Críticas

Planta do Pé | Maria Eugênia Almeida (Bienal de Dança do Ceará)

É uma sequência de cenas curtas que embala “Planta do Pé”, de Maria Eugênia Almeida. Explorando tanto o sentido literal, quanto à referência a raízes, a bailarina nos apresenta não exatamente uma pesquisa, mas um resultado: uma reflexão de como as danças populares e sua experiência grudam no corpo.

Há um tanto de amadorismo, no melhor dos sentidos da palavra: aquilo que é feito por amor. O que nos chega é não só uma familiaridade e um conhecimento das danças, mas uma observação de sua importância, e desejo de sua continuidade.

Intercalando as cenas breves com falas, que tratam de seu percurso pessoal, e fazem intervenções com o público, a sensação que domina é do convivial. Estamos ali, sentados na plateia e a assistindo, mas poderia ser uma sala de estar, uma roda de samba, um rua durante uma festa popular…

O formato consegue se aproximar do público, mas escapa a definições. Não é exatamente uma conferência dançada, nem uma lecture demonstration, nem uma aula espetáculo. Se fosse esse o intuito, esperaríamos algo mais elaborado na transmissão pedagógica dos conteúdos, que não acontece.
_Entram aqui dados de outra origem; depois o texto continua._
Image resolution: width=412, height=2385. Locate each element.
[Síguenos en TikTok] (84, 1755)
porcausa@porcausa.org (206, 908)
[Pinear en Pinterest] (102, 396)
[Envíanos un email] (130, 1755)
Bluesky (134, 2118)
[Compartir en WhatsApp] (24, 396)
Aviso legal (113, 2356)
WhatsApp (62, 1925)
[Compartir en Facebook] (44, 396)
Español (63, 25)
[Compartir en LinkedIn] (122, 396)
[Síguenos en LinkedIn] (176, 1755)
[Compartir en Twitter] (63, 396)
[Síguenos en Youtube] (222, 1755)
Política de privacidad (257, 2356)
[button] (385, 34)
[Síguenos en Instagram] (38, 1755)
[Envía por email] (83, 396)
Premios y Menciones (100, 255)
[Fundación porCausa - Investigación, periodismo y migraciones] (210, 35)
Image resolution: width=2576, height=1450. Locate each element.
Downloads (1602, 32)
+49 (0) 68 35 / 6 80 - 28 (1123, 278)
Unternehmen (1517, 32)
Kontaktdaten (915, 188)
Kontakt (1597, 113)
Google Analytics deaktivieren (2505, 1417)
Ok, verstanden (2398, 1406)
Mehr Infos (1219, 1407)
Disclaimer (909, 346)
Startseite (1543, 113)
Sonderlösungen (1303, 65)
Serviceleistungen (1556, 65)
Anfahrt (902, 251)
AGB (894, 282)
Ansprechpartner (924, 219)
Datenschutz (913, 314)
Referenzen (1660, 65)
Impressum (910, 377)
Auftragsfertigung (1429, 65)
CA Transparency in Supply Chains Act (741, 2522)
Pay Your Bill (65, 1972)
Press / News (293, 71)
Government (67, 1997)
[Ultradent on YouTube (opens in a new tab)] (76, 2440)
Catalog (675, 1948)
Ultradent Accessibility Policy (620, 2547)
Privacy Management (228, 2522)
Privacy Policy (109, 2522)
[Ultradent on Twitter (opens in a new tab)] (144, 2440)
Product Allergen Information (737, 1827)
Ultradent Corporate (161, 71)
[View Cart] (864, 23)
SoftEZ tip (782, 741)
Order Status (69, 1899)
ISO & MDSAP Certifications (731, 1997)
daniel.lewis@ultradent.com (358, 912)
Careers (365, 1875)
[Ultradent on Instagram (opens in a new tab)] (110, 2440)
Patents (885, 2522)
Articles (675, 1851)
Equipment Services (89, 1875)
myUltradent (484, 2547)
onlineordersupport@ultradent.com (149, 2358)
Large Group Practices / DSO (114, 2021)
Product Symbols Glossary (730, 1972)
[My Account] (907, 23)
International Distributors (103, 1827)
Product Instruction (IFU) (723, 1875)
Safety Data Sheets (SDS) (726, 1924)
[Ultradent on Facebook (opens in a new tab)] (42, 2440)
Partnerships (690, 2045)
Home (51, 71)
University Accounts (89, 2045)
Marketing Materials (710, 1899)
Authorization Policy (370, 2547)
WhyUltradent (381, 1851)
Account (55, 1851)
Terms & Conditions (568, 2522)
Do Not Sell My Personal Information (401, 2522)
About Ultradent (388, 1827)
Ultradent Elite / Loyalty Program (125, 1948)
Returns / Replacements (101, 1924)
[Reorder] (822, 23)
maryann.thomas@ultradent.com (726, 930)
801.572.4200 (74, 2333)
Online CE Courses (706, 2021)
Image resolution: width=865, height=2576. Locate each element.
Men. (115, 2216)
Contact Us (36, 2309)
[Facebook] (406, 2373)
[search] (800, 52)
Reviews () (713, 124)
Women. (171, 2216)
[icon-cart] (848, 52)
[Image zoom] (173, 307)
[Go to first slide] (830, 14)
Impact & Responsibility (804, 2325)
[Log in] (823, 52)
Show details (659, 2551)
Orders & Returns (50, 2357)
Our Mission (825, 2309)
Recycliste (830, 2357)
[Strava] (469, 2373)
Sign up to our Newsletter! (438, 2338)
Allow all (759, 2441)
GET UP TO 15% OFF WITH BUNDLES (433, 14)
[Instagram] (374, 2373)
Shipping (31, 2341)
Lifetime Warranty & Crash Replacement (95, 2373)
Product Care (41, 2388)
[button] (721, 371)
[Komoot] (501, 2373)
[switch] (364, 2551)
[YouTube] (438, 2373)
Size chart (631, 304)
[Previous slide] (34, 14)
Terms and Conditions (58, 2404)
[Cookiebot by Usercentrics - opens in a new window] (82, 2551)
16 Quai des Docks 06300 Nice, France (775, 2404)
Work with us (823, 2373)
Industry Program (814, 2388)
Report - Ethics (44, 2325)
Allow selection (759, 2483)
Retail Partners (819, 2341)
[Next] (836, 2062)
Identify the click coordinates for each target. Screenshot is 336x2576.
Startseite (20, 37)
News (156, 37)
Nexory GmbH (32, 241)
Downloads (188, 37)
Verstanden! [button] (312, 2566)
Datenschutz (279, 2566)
As muitas danças nos são apresentadas indiferenciadamente, em flashes. Vemos suas raízes, mas sem notarmos quais danças são, ou como são, ou de onde, apenas podendo perceber, muito depressa o que elas têm de comum e de diferente.

Num segundo momento, quando as danças se misturam a outras referências, encontramos um novo terreno, que evidencia o corpo da bailarina e sua experiência própria. Aqui, não há um exercício de valorização, nem de resgate (e que bom!). Mas sim uma afirmação de como a tradição gruda no corpo, impregna, acumula, transpassa — voluntária ou involuntariamente, tudo aquilo que fazemos, e que somos.

O resultado são raízes aéreas: aparentes, quase constantemente visíveis, elas permitem que as tradições respirem (tanto no corpo como nos pés), enquanto se prendem a suas fontes e origens, mas sem se afundarem, sem se esconderem por terrenos que não conseguimos olhar.

Tudo aqui está exposto, numa reflexão leve e divertida, de pertença, que consegue colocar o aspecto brincante da participação nas tradições que retrata em uma cena feita com e para o público. As danças são refeitas com respeito, e, por isso mesmo, são transformadas pela experiência individual. O exercício é um de inventar-se, a partir de suas tradições.

A proposta reflete sobre a descolonização. Sobre o efeito dos olhares dos outros sobre o Brasil, para mostrar sua crença, sua dedicação e sua afirmação das danças e das artes populares como construção e valorização das culturas daqui. Sem exotismo, sem pintar um quadro (questionável) de distância e engessamento, mas deixando essas tradições baterem, na planta do pé, e reverberarem pelo corpo todo.